**Textauszug**
----

Doch sieht die EU ein ernstes Problem für ihren Binnenmarkt: Nach dem Brexit könnten in Nordirland bald andere Produktstandards, Zölle und Steuern gelten. Die EU fürchtet an der irischen Grenze eine offene "Hintertür" für Importe, die EU-Regeln unterlaufen. Im Klartext: billige, minderwertige oder unerwünschte Ware, die EU-Herstellern Konkurrenz machen würde. Ein Beispiel wären US-Chlorhühnchen, sollte sie Großbritannien nach dem Brexit zulassen.
Was hat es mit dem sogenannten Backstop auf sich?
Um eine feste Grenze zu vermeiden und den EU-Binnenmarkt dennoch zu schützen, wurde im Austrittsvertrag 2018 eine Stufenlösung vereinbart. Man will das Problem mit einem Abkommen über die künftigen Beziehungen lösen. Bis das steht, gilt aber zunächst eine Notklausel – der sogenannte Backstop. Demnach bleibt ganz Großbritannien in einem Zollgebiet mit der EU. Für Nordirland sollen zudem EU-Binnenmarktregeln gelten.
Warum ist das für Großbritannien ein Problem?
Als Teil einer Zollunion könnte Großbritannien nach dem EU-Austritt bis auf weiteres keine eigenen Handelsabkommen schließen. Darüber hinaus hatte die frühere britische Regierung zugesagt, EU-Standards nicht zu unterbieten. Der jetzige Premierminister Boris Johnson sieht indes eine freie Hand beim Handel und bei Standards als wichtige Vorteile des Brexits. Der Backstop ist für ihn eine dauerhafte Fessel, die er unbedingt loswerden will. Er argumentiert: Das Abkommen mit Backstop ist im britischem Parlament chancenlos, immerhin stimmten die Abgeordneten schon drei Mal dagegen. Ein Abkommen ohne Backstop ist indes der einzige Vorschlag, für den es bislang ein Ja im Unterhaus gab, auch wenn dieser nie wirklich auf dem Tisch lag.

----

**Datenauszug**
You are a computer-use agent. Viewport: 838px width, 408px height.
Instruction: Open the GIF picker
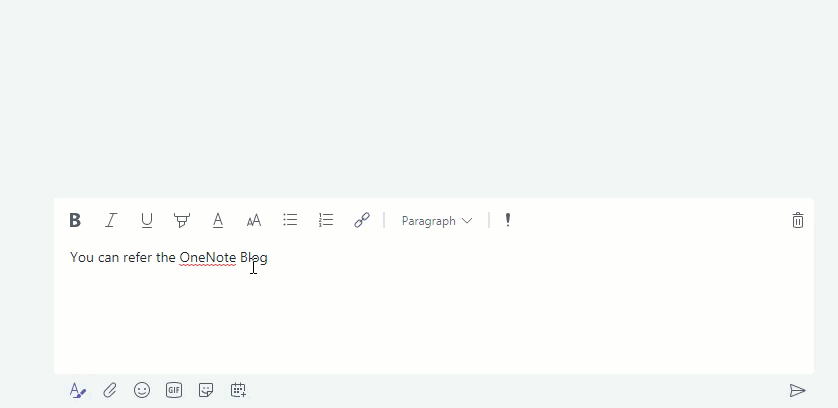point(174,391)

----

Führe den Text über den Brexit-Backstop im Anschluss an seinen letzten Satz weiter. Das Material steht in keinem Zusammenhang mit dem Text über den Brexit-Backstop.

**Schriftliche Antwort**
Was will Johnson stattdessen?
Der britische Premier schlug vorige Woche eine Ersatzlösung vor. Demnach sollen in Nordirland vorerst weiter EU-Lebensmittel- und Produktstandards gelten. Damit wäre die EU-Sorge um den Binnenmarkt deutlich entschärft. Doch will Johnson, dass Großbritannien einschließlich Nordirlands die EU-Zollunion verlässt. Damit entstünde eine Zollgrenze, und aus EU-Sicht bedeutet das zwangsläufig Kontrollen. Johnson betont aber, diese könnten entfernt von der Grenze dezentral stattfinden. Zu verzollende Waren könnten dabei per Ortungssystemen auf der irischen Insel verfolgt werden.
Warum will die EU das nicht?
Die EU hat zwei ernste Einwände. Die mit neuer Technik unterstützten und so fast unsichtbaren Kontrollen hält sie bestenfalls für Zukunftsmusik und vorerst nicht für machbar. "Unerprobt" nannte das eine Sprecherin der EU-Kommission am Montag. Darüber hinaus stößt sich die EU an einer Veto-Klausel in Johnsons Paket: Die nordirische Volksvertretung soll einmal zu Beginn und dann alle vier Jahre entscheiden dürfen, ob es bei der Ausrichtung an EU-Standards dort bleiben soll. Die Vertretung - die wegen Dauerstreits der Parteien in Nordirland seit drei Jahren nicht mehr getagt hat - hätte also das Sagen über eine mögliche Befristung der Abmachung. Zudem führt das komplizierte System der Entscheidungsfindung dort faktisch zu einem Vetorecht für die protestantische DUP, deren Ziel eine möglichst enge Anbindung Nordirlands an Großbritannien ist. Die EU stünde womöglich von heute auf morgen genauso dumm da, wie bei einem Brexit ohne Vertrag.
Welche Alternativen wären noch denkbar?
Zwei Ideen werden immer wieder genannt: ein Backstop, bei dem nur Nordirland bis auf weiteres in Zollunion und Binnenmarkt bliebe - und das übrige Großbritannien raus ginge. Das würde London eine eigene Handelspolitik erlauben, trifft aber auf den erbitterten Widerstand der DUP und Teilen der Brexit-Hardliner in Johnsons Konservativer Partei. Der andere Lösungsansatz ist die Befristung des jetzigen, für ganz Großbritannien gedachten Backstops, zum Beispiel auf fünf Jahre. Damit wäre die "Fessel" zumindest nicht dauerhaft. Eine Befristung fand jedoch bisher auf EU-Seite keine Unterstützung.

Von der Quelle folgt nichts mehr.